_TEXT SEGMENT_

- - -

When running a large import with about 1000 documents, my stanbol server
goes down, I suspect due to heavy load from the above Solr
Stanbolnterceptor.
I would like to throttle the dataimport in batches, so that Stanbol can
process a manageable number of requests concurrently.
Is this achievable using batchSize parameter in dataSource element in the
data-config?
Can someone please give some ideas to throttle the dataimport load in Solr?

Thanks,
Dileepa

Re: How to use batchSize in DataImportHandler to throttle updates in a batch-mode

Posted by Dileepa Jayakody <di...@gmail.com>.
I actually tweaked the Stanbol server to handle more results and
successfully ran 10K imports within 30 minutes with no server issue.
I'm looking for further improving the results with regard to the efficiency
and NLP accuracy.

Thanks,
Dileepa


On Sun, Dec 1, 2013 at 8:17 PM, Dileepa Jayakody
<di...@gmail.com>wrote:

> Thanks all, for your valuable ideas into this matter. I will try them. :)
>
> Regards,
> Dileepa
>
>
> On Sun, Dec 1, 2013 at 6:05 PM, Shalin Shekhar Mangar <
> shalinmangar@gmail.com> wrote:
>
>> There is no support for throttling built into DIH. You can probably write
>> a
>> Transformer which sleeps a while after every N requests to simulate
>> throttling.

- - -

_SOURCE MATERIAL_
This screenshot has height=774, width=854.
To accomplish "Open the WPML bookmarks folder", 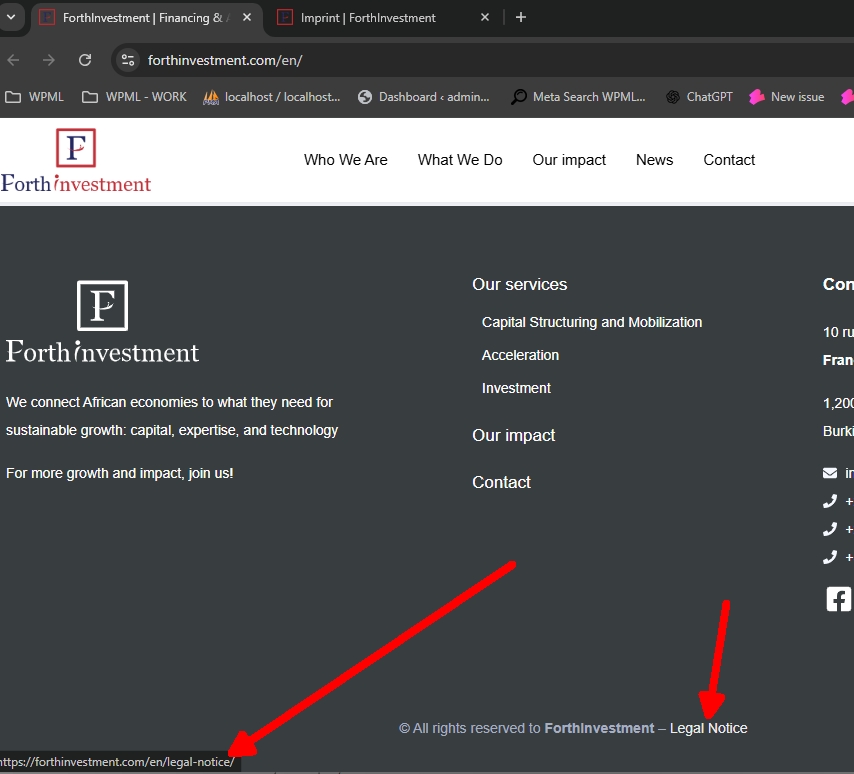I will pyautogui.click(x=35, y=97).

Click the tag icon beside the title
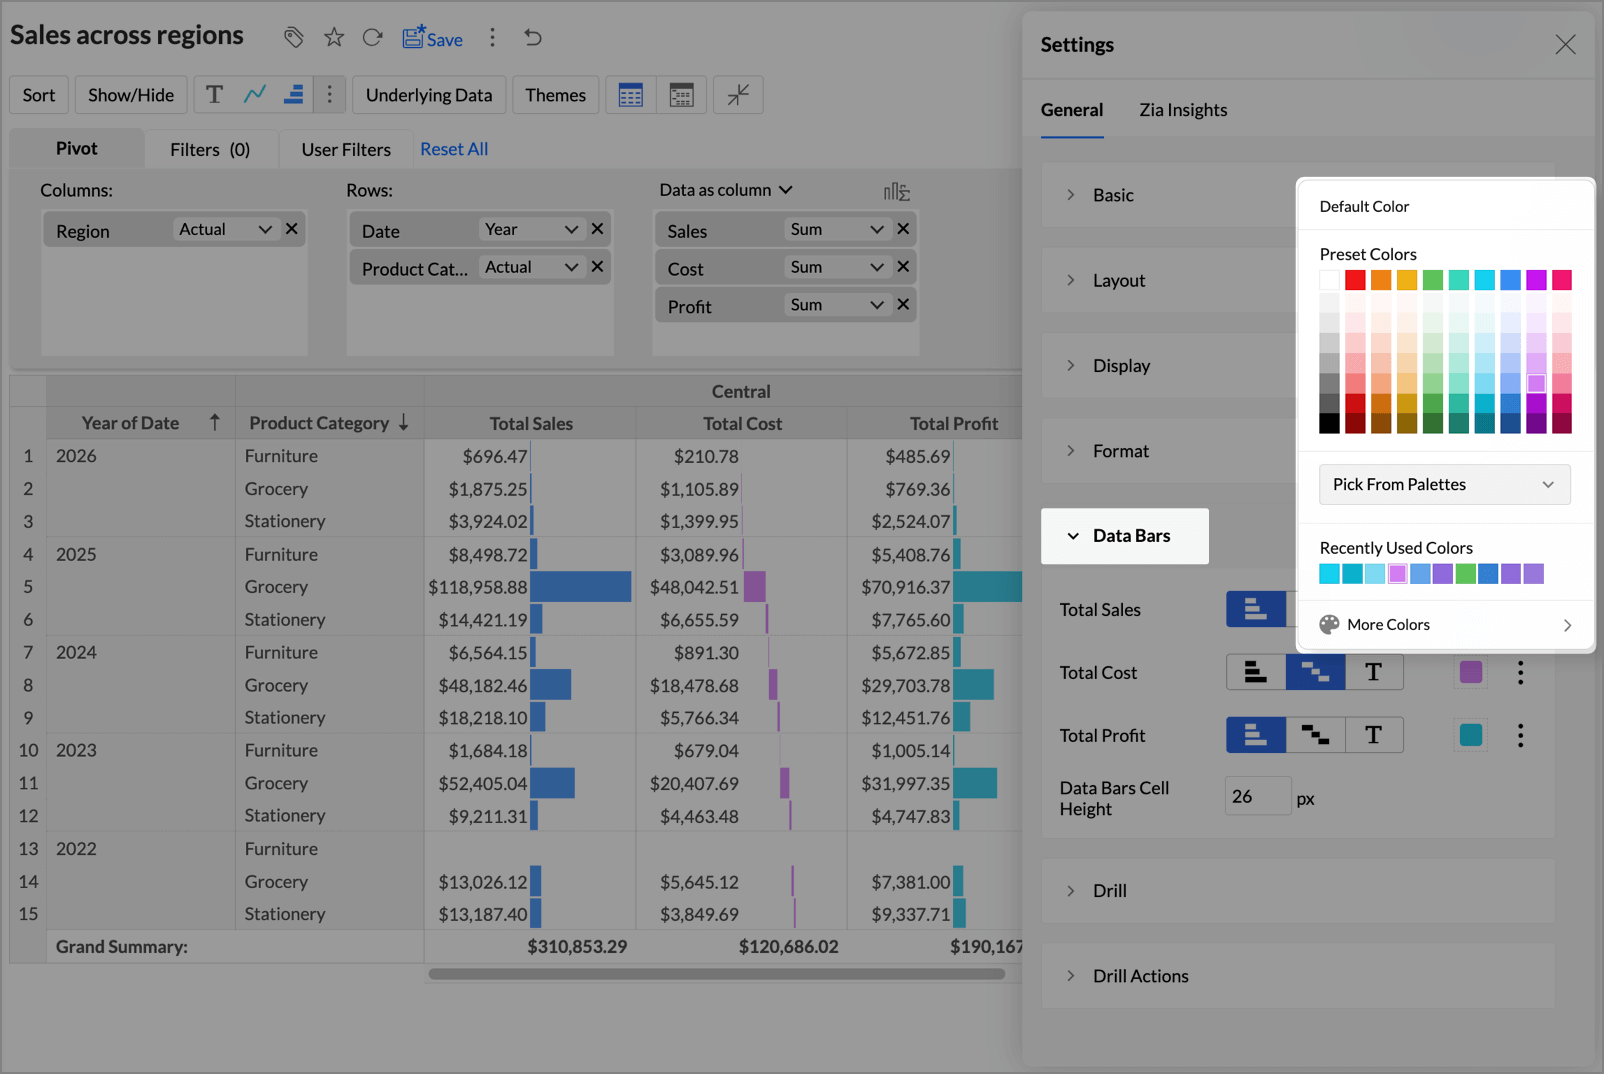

- - -

_TASK REQUIREMENTS_
Write out everything in the thread from "I actually tweaked" down to "and NLP accuracy.", substituting "speed" for "efficiency".

_THE RESPONSE_
I actually tweaked the Stanbol server to handle more results and
successfully ran 10K imports within 30 minutes with no server issue.
I'm looking for further improving the results with regard to the speed
and NLP accuracy.